Many progressive feminists mark “Equal Pay Day” as a sad day, the day that women would have to work into 2021 to catch up with men’s earnings from 2020. Equal Pay Day this year was yesterday, March 24th.

Indeed, if the wage gap were really what it is often presented to be—evidence of widespread discrimination against women—then Equal Pay Day would be more than sad. It would be an outrage. And it would represent widespread violation of existing laws that prohibit discrimination.

But that’s not what the wage gap is at all. The raw wage gap isn’t a measure of “equal pay for equal work.” It’s a comparison of averages that does not account for many factors that can affect pay.

The wage gap is not evidence not of discrimination, but rather evidence for the difference between women and men and their approach to their careers. Namely, the biggest difference is that women more often make the choice of accepting lower pay, slower advancement, and less influence in their workplaces and industries in order to dedicate more of their time and efforts to their families. Often, this isn’t something to mourn, but rather something to applaud.

COVID has complicated all of this. In fact, never (in modern times) has there been a time where this tradeoff was more sharply felt. Millions of women stepped back at work (some getting laid off, some quitting, and some simply struggling along in jobs we’ve managed to keep) because of disruptions to school schedules, childcare arrangements and other social supports.

For many women, this transition has been incredibly difficult, and it has not been a happy, sacrificial choice we’ve made for our families. It has not felt like a choice at all. It has challenged marriages and family dynamics. It has put stress on family budgets. It has created uncertainty about the economic and professional futures of many women.

Many women have experienced increased levels of emotional and mental stress as a result. While we might frame the pandemic’s “increased opportunities for family time” as a silver lining, this hasn’t always been welcome or easy.

Indeed, the entire COVID pandemic has not been welcome or easy for anyone. It’s been a tragedy, and everyone—to varying degrees—has faced reduced freedom and inferior sets of choices as a result. But when push came to shove, women took care of home first. They proctored the virtual school lessons. They breastfed during Zoom meetings. They took care of kids who merely had a runny nose, putting aside other aspirations for the day, because runny noses took on the specter of deadly disease during a year of uncertainty about public health.

* [Required work]
1 - In the Equal Pay Day piece, what three things does it say women more often accept in order to dedicate more time and effort to their families?
2 - Can you quote the Equal Pay Day piece word for word, starting at "Many women have" and ending at "welcome or easy."?

* [Material shown]
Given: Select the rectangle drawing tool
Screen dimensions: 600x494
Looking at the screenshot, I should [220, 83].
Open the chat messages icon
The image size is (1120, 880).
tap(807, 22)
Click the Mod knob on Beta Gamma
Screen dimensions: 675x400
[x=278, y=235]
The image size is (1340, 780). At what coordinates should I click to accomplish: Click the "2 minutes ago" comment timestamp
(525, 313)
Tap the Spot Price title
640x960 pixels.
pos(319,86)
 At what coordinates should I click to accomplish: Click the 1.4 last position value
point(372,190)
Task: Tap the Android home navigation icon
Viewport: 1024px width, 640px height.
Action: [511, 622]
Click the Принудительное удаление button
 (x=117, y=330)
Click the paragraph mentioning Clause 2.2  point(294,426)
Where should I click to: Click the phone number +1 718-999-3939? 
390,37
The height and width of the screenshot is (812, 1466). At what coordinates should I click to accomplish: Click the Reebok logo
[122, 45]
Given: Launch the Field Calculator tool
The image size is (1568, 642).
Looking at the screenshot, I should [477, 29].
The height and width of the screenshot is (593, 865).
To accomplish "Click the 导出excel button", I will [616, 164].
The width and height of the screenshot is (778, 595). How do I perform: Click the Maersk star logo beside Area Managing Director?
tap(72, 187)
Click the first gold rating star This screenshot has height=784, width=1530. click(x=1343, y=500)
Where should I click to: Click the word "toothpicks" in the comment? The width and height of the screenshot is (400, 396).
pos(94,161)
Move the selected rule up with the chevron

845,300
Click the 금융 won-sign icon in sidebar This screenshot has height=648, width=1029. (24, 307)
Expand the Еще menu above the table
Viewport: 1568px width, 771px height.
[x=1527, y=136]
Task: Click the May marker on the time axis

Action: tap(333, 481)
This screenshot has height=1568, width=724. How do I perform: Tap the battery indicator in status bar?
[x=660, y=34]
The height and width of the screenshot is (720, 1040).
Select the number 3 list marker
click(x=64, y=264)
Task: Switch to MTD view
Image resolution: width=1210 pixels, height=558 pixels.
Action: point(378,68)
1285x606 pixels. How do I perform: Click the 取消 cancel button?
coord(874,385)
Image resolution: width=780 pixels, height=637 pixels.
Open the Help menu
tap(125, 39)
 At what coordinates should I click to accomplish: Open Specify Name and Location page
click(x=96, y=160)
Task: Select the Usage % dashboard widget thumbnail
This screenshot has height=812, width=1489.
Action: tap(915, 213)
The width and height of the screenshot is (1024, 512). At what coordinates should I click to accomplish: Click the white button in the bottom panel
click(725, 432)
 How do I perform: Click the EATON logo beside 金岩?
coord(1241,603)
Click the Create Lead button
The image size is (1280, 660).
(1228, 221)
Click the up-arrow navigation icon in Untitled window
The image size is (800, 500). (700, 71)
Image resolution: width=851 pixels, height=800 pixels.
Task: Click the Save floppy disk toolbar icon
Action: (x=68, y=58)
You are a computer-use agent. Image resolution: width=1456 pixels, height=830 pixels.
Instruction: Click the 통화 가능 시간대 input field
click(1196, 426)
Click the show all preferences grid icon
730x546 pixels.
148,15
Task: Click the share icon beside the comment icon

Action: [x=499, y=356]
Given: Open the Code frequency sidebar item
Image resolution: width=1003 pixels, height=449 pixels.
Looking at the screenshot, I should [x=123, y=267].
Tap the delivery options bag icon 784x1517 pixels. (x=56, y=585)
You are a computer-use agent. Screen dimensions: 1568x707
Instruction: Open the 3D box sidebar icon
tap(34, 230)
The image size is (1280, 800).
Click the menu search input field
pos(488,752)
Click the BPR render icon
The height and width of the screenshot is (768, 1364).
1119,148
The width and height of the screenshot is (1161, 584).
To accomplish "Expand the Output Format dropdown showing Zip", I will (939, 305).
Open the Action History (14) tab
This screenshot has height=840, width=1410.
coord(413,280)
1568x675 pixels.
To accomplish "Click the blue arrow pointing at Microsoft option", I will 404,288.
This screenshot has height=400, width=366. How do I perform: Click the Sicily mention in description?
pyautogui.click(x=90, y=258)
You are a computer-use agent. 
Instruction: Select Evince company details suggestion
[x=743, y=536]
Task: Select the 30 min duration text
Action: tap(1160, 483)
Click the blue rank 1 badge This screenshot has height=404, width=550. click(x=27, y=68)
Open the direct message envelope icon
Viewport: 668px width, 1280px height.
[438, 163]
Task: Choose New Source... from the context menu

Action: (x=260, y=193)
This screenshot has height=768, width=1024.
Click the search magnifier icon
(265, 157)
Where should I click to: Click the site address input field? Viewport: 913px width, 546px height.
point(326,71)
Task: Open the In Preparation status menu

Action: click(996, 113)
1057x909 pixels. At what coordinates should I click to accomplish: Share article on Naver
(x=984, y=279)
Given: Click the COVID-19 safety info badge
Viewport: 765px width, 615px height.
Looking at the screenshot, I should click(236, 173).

* [Task-by-task results]
1 -
- lower pay
- slower advancement
- less influence in their workplaces and industries

2 -
Many women have experienced increased levels of emotional and mental stress as a result. While we might frame the pandemic’s “increased opportunities for family time” as a silver lining, this hasn’t always been welcome or easy.